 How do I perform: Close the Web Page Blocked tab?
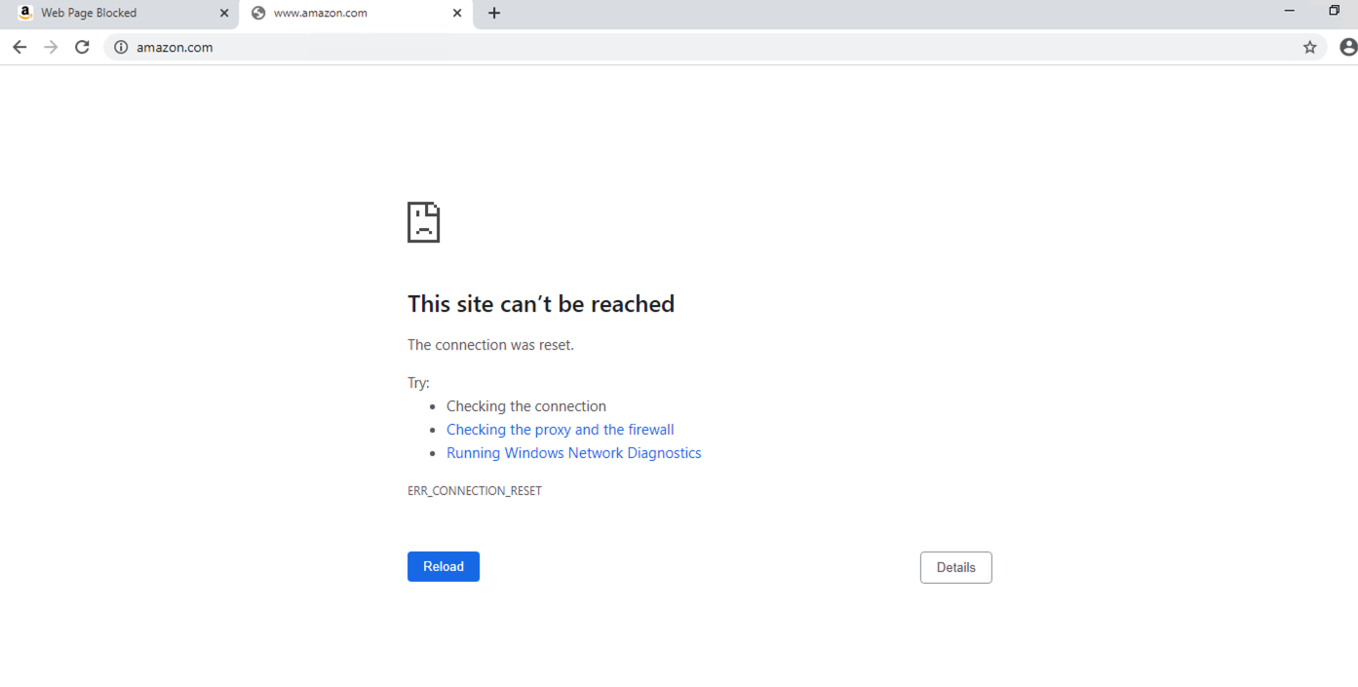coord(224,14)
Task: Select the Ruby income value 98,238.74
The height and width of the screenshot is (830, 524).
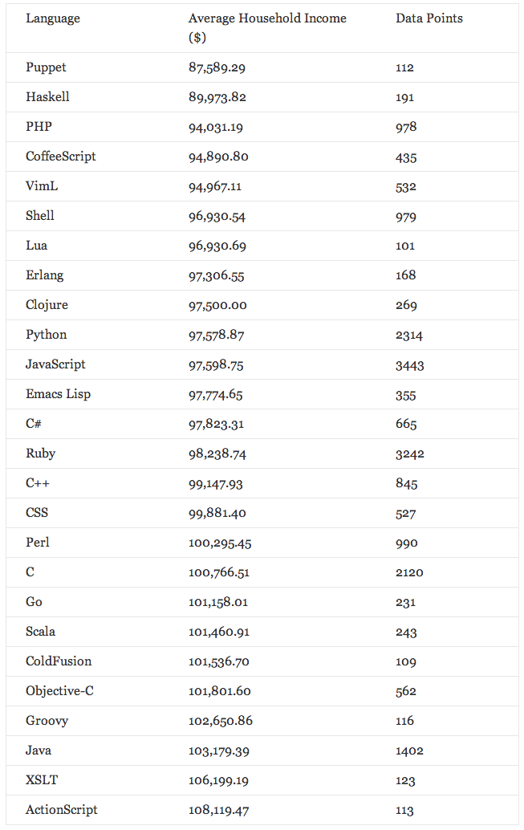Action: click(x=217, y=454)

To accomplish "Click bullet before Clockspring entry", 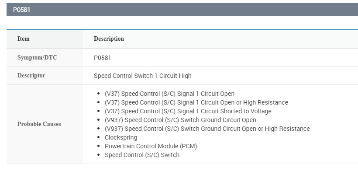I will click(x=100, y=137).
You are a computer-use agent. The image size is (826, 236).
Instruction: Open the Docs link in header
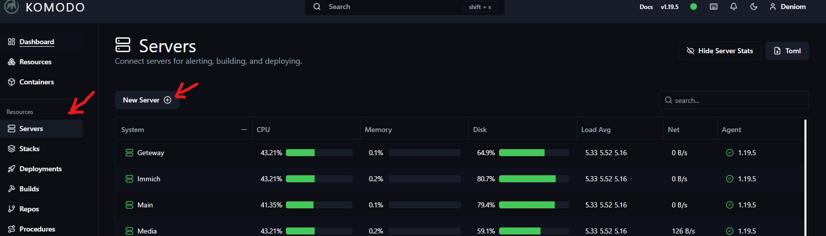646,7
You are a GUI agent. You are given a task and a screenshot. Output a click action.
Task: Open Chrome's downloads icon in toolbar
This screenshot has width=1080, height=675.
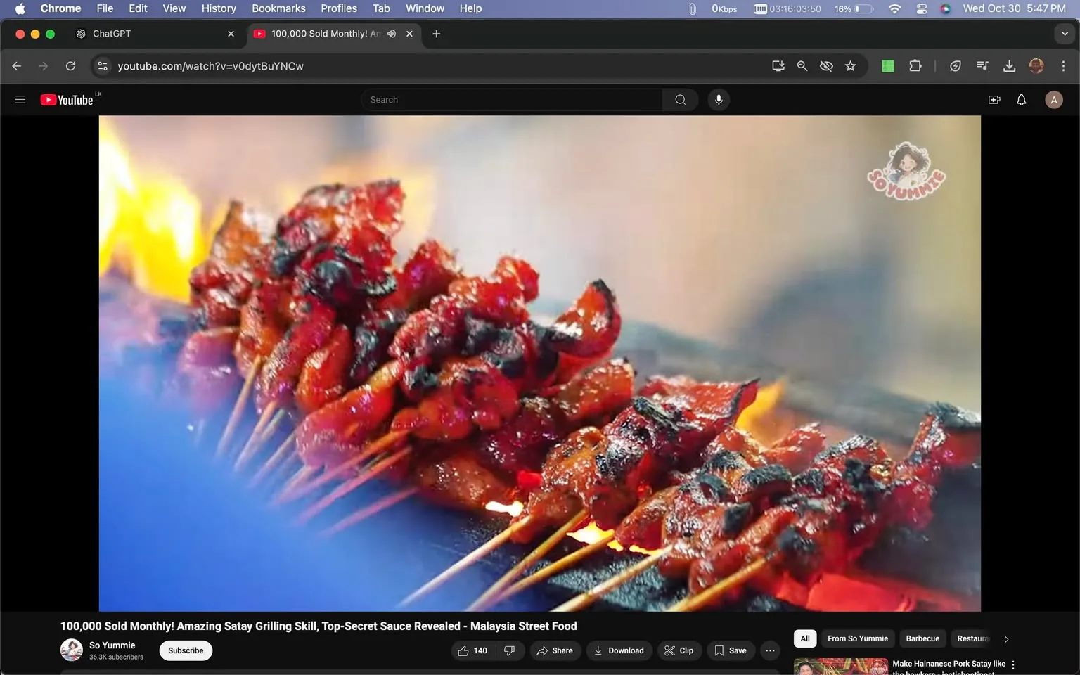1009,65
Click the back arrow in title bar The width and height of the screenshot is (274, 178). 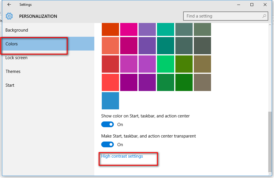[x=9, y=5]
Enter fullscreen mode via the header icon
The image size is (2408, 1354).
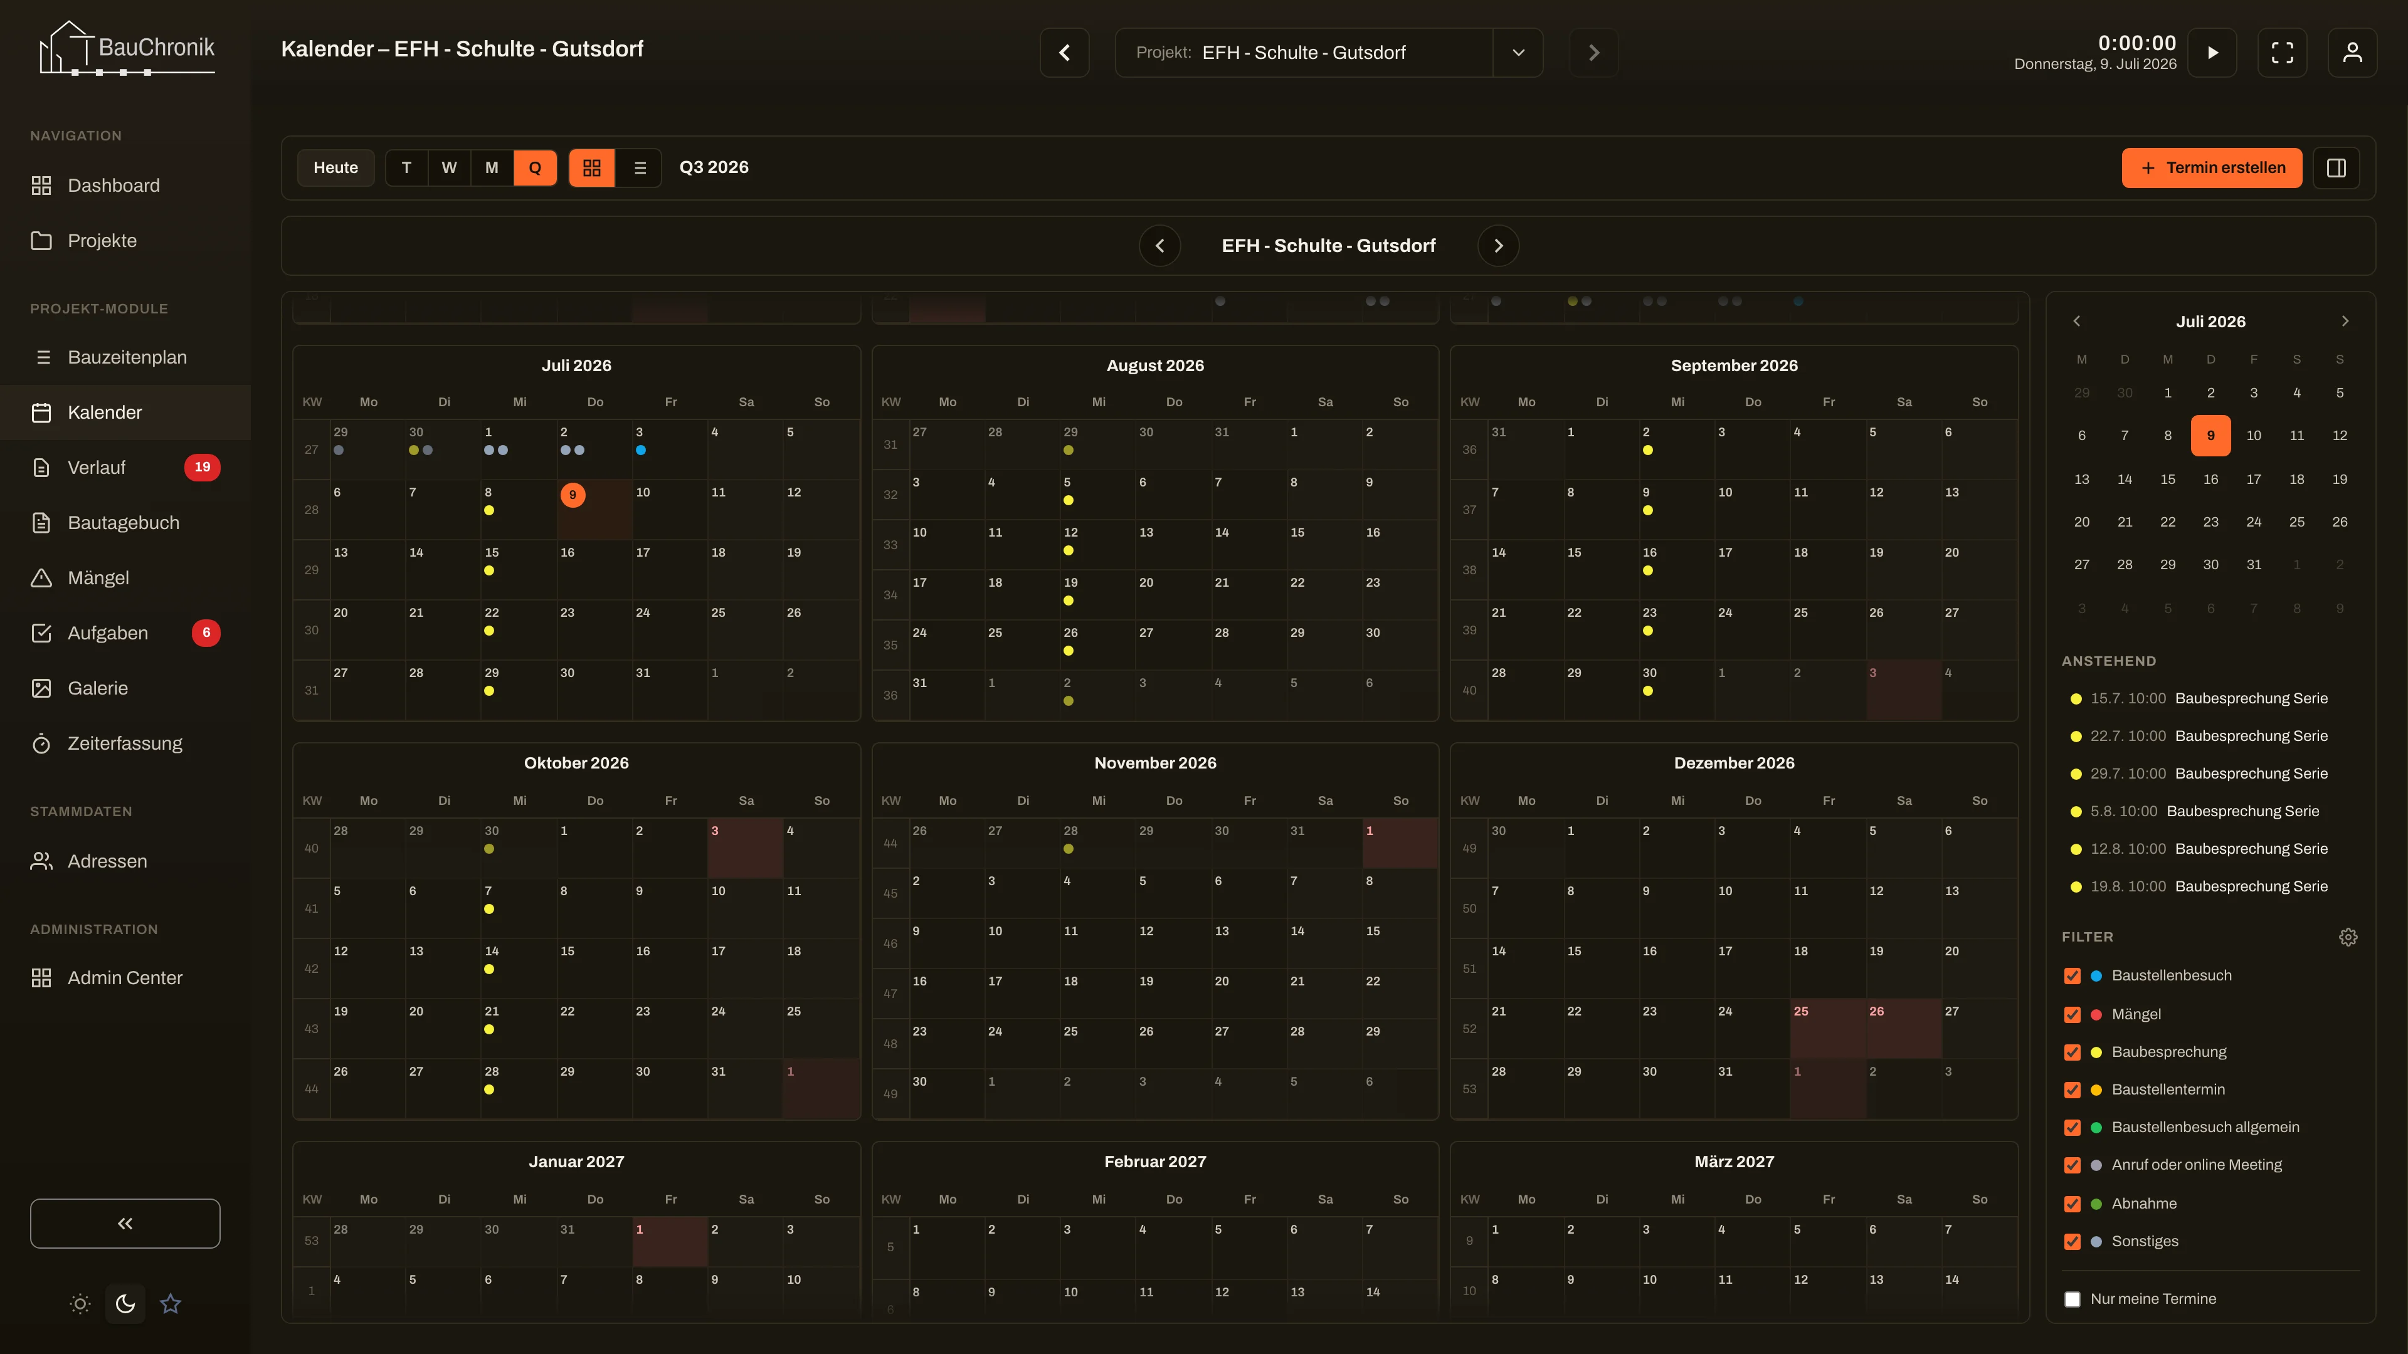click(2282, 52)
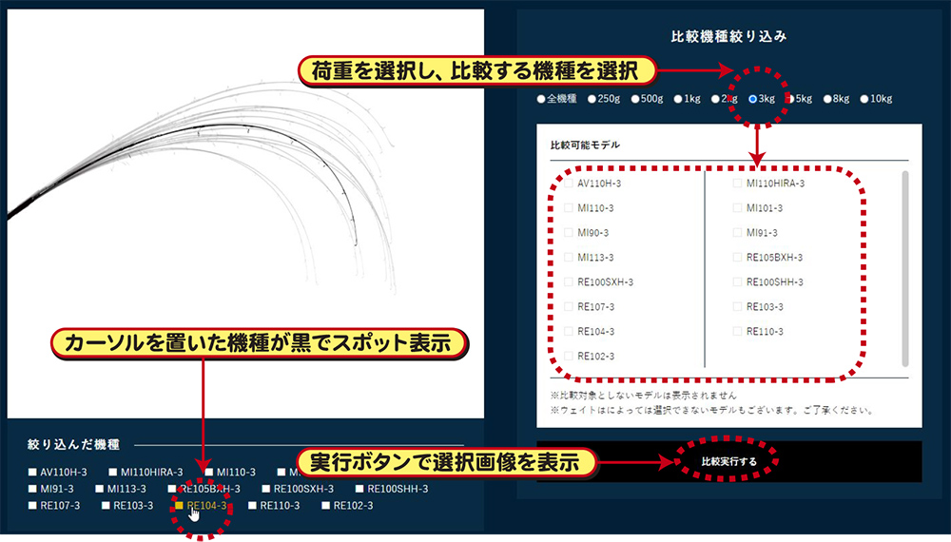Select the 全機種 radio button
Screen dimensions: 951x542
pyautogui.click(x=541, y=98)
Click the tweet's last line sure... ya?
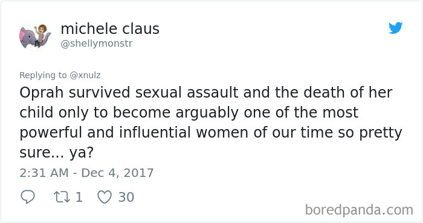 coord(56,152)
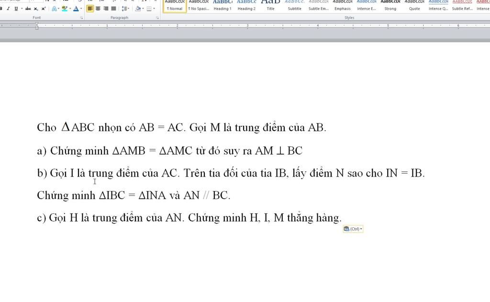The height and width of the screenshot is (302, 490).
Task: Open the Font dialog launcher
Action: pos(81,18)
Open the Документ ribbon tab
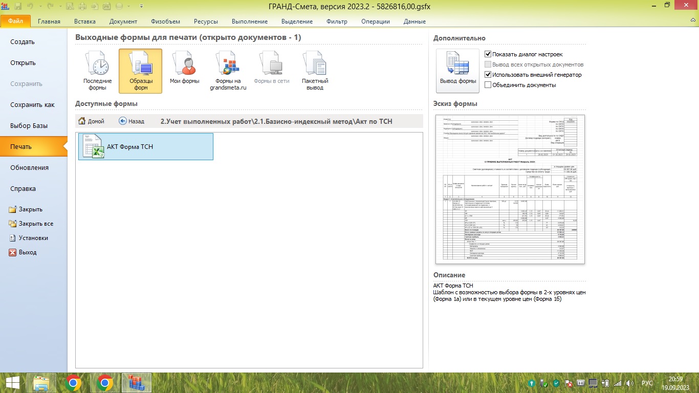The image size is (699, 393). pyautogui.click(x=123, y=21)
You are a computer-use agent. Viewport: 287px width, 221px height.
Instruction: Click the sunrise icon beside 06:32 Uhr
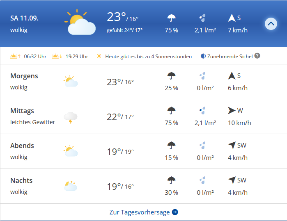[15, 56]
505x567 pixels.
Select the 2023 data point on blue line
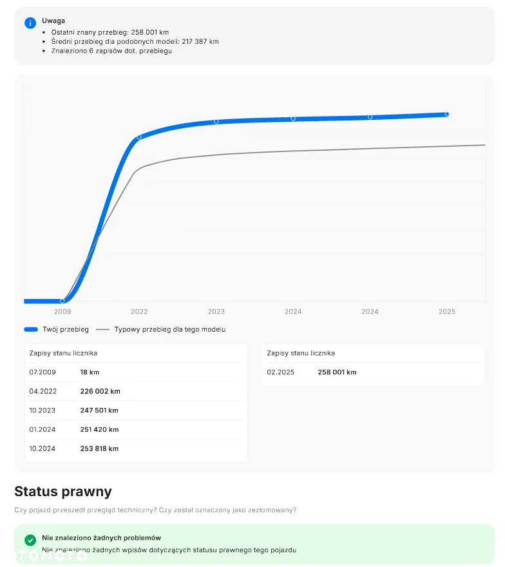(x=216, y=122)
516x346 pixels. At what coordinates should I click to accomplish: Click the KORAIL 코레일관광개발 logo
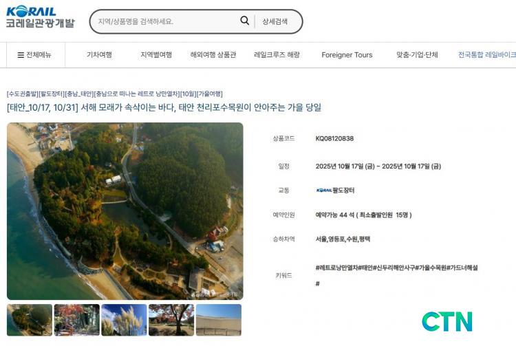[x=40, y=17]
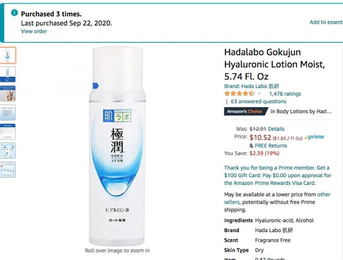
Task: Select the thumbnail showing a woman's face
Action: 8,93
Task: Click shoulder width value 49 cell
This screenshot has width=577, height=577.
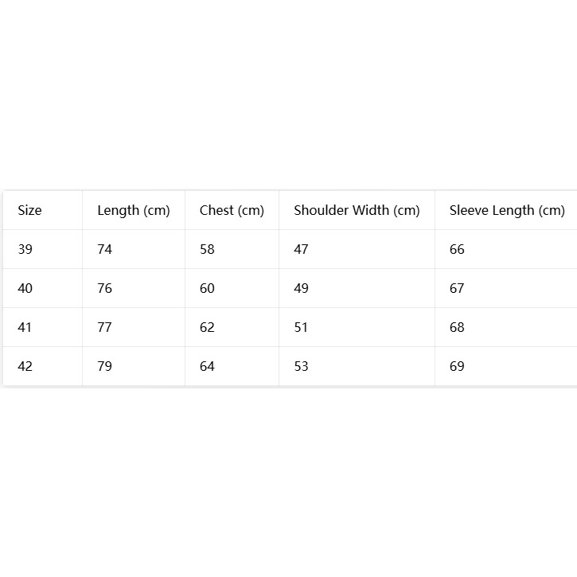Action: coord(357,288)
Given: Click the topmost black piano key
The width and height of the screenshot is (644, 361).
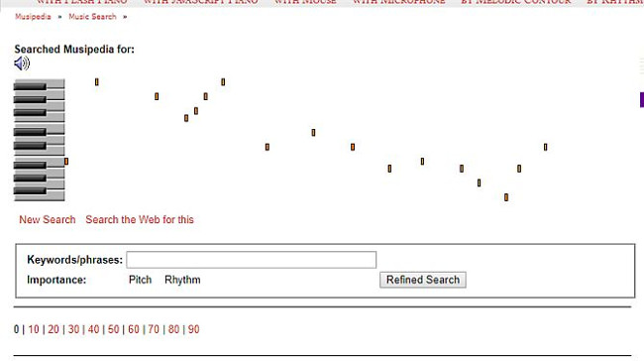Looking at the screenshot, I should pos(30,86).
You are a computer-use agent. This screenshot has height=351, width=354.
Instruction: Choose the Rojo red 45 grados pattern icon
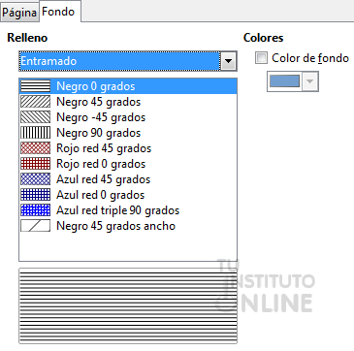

■ ■ ■

--- Exercise brief ---
Could you state the number of lines above in which the word "computer" appears? Give that number by itself.

--- Answer box ---
3